Experts in pediatric hypertension could benefit from using renal ultrasonography, compared with electrocardiograms or echocardiograms, to rule out potential causes of secondary hypertension, researchers suggest.
In a longitudinal analysis of administrative claims data, researchers from the University of Michigan collected Michigan Medicaid claims and pharmacy data from 2003 to 2008 for adolescents aged 12 to 18 years.
Esther Y. Yoon, MD, MPH, and colleagues identified adolescents with essential hypertension with one or more antihypertensive pharmacy claims and examined echocardiogram, renal ultrasonography and ECG use.
The timing of the three diagnostic tests was also examined as they related to each other or to the first antihypertensive prescription, they said.
“The purpose of this study was to describe patterns of echocardiogram use among adolescents with essential hypertension severe enough to warrant hypertensive pharmacotherapy, in relation to the use of renal ultrasonography and [ECGs]. We hypothesized that echocardiogram use would be similar to that of renal ultrasonography but less than that of [ECGs] because [ECGs] are often more readily available to physicians at the point of care,” the researchers wrote.
Of the 951 patients included in the study population, two-thirds were male; 60% were aged 11 to 14 years at the start of Medicaid eligibility; 44% were black; 51% were white and 4% Hispanic. More than half of the study population had an obesity-related comorbidity (57%), and one-third had 6 years of Medicaid eligibility throughout the study duration, researchers wrote.
During the study, 226 patients (24%) had echocardiograms; 207 had renal ultrasonography (22%); and 478 (50%) had ECGs. According to data, males (OR=1.53; 95% CI, 1.06-2.21), younger adolescents (OR=1.69; 95% CI, 1.17-2.44), those who had ECGs (OR=5.79; 95% CI, 4.02-8.36), and those who had renal ultrasonography (OR=2.22; 95% CI, 1.54-3.20) were more likely to have echocardiograms compared with females, older adolescents and adolescents who did not have an ECG or renal ultrasonography test, researchers wrote.
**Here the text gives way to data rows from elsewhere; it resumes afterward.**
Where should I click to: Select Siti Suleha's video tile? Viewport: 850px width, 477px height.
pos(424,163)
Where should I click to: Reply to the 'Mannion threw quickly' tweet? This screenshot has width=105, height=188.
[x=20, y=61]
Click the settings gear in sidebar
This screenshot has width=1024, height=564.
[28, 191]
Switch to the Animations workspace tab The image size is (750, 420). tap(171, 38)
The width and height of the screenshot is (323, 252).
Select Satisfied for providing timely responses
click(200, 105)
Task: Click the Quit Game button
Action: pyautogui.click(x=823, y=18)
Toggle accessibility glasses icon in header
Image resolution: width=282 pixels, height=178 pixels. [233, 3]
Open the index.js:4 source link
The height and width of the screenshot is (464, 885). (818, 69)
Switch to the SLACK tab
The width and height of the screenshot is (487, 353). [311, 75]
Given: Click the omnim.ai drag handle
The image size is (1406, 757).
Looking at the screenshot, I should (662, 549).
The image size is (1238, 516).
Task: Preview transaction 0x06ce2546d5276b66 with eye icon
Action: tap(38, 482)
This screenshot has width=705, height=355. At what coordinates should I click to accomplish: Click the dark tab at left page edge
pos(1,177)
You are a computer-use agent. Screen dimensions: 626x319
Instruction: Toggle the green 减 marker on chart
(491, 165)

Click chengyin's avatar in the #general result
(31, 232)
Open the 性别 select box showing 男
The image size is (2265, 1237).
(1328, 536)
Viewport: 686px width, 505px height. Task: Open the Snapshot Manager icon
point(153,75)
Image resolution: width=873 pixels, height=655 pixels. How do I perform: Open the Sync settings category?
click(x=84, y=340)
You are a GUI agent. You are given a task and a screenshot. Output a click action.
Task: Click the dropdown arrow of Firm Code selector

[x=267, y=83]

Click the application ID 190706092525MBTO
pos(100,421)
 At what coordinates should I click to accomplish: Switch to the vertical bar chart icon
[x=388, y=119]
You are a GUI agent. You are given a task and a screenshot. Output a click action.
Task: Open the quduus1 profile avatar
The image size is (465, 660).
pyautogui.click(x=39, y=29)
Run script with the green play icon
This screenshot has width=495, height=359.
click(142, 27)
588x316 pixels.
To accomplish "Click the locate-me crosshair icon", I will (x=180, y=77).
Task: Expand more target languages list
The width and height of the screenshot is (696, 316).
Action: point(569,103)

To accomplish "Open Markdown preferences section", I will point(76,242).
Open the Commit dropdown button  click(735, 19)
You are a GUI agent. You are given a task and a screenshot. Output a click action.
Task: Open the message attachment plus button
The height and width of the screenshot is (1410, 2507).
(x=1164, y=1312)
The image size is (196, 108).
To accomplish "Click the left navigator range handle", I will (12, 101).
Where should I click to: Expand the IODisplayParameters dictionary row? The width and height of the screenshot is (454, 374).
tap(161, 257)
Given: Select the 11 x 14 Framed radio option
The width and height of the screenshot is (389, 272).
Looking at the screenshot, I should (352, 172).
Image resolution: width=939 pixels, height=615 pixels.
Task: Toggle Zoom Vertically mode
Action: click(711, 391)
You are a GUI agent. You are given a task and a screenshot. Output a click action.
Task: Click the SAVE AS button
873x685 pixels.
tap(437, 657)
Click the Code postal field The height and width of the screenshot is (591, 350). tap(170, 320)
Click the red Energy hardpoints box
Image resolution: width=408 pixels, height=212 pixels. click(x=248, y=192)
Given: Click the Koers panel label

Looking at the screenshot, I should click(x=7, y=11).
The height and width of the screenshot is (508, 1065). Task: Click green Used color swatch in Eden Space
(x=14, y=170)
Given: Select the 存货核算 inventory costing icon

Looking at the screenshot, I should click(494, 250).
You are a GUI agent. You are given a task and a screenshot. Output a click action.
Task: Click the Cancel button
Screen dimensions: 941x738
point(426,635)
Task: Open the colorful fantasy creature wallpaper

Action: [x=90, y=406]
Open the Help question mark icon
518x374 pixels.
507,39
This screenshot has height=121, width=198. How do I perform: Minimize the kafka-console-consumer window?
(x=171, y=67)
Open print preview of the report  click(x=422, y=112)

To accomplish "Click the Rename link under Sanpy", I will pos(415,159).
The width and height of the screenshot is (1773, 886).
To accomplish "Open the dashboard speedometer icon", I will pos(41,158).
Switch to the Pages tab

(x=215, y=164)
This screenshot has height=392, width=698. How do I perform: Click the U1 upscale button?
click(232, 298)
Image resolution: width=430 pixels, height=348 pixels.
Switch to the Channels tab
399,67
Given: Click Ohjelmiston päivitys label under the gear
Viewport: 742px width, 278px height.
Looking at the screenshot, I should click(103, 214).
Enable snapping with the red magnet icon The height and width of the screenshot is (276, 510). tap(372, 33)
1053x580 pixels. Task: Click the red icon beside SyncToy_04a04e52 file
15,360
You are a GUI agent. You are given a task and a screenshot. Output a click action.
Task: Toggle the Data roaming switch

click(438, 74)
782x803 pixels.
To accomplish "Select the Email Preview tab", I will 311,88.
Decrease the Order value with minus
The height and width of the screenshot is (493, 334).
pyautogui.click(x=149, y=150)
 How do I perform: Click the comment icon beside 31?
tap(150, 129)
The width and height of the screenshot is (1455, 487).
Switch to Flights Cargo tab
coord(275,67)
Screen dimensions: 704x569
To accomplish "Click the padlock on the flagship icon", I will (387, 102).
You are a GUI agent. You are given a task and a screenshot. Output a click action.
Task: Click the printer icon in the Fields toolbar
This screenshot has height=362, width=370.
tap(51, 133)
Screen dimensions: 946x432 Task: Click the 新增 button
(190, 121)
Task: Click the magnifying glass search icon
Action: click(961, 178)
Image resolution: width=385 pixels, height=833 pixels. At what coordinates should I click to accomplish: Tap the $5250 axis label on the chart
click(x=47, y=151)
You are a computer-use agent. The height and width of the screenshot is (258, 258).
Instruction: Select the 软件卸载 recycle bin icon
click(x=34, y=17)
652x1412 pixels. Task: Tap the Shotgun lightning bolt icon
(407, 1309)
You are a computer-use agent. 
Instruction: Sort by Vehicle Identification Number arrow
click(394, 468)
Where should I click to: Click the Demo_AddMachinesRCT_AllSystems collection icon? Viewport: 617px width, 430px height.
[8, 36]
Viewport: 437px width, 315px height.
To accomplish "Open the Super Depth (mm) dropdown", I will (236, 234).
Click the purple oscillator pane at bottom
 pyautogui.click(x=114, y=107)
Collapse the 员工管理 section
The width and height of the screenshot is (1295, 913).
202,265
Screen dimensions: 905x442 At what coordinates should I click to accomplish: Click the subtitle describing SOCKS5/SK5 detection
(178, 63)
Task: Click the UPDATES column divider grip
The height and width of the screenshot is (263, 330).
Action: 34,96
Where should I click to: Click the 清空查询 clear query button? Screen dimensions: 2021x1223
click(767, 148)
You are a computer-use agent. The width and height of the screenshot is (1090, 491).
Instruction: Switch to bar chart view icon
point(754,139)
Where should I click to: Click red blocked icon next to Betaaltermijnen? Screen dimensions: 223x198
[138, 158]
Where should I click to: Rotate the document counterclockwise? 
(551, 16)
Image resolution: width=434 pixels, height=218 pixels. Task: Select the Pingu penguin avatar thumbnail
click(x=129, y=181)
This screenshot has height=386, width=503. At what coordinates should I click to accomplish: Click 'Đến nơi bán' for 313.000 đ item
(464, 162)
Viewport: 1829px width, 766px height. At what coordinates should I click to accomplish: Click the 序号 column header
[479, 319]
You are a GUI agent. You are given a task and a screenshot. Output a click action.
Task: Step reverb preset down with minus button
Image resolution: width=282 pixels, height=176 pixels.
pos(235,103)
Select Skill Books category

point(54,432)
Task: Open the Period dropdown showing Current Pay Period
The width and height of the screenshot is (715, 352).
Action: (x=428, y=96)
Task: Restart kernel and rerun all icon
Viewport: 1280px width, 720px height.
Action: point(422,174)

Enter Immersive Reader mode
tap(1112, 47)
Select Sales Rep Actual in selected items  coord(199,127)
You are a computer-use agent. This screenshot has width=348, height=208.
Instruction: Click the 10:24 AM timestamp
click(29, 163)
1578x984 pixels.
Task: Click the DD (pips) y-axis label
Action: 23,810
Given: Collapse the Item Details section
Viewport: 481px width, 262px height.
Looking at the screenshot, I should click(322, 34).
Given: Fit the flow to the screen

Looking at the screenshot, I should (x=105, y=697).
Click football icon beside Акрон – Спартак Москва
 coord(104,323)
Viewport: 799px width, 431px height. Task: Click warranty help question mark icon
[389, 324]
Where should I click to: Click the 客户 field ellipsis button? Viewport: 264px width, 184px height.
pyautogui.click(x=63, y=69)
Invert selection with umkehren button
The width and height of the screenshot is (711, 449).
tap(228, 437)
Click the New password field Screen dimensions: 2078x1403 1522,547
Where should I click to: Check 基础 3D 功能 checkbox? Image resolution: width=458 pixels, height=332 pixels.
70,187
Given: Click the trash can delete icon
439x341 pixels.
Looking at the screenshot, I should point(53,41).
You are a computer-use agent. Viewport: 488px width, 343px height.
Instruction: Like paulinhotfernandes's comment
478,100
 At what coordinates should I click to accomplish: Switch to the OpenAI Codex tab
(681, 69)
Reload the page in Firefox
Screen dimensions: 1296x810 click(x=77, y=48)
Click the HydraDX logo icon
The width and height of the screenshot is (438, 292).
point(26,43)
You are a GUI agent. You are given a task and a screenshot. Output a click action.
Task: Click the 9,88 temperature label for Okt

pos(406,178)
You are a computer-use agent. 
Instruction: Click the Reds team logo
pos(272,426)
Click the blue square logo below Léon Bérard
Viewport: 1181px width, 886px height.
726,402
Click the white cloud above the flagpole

Yoon and colleagues concluded that their findings could represent missed opportunities on matters of time and efficiency when it comes to diagnostic testing in the treatment of adolescents with hypertension, and it warrants further study.
In an accompanying editorial, Sarah D. de Ferranti, MD, MPH, of the department of cardiology at Boston Children’s Hospital and Harvard Medical School, and Matthew W. Gillman, MD, SM, of Harvard Medical School, said more information is needed to declare any conclusions.
“The answers to the many questions raised here are unclear, pointing to the need for more information about the extent to which the BP guidelines overall, and recommended diagnostic testing in particular, are implemented,” de Ferranti and Gillman wrote.
For more information:
- de Ferranti SD. Arch Pediatr Adolesc Med. 2012;doi:10.1001/archpediatrics.2012.1503.
- Yoon EY. Arch Pediatr Adolesc Med. 2012;doi:10.1001/archpediatrics.2012.1173.
Disclosure: Dr. de Ferranti has received royalties from UpToDate, serves as a member of the American Academy of Pediatrics Committee on Nutrition and is liaison to the American Heart Association Atherosclerosis, Hypertension, and Obesity in Youth Committee. She has also served as an advisory panel and writing group member for the National Lipid Association. Dr. Gillman has also received royalties from UpToDate. All other researchers report no relevant financial disclosures.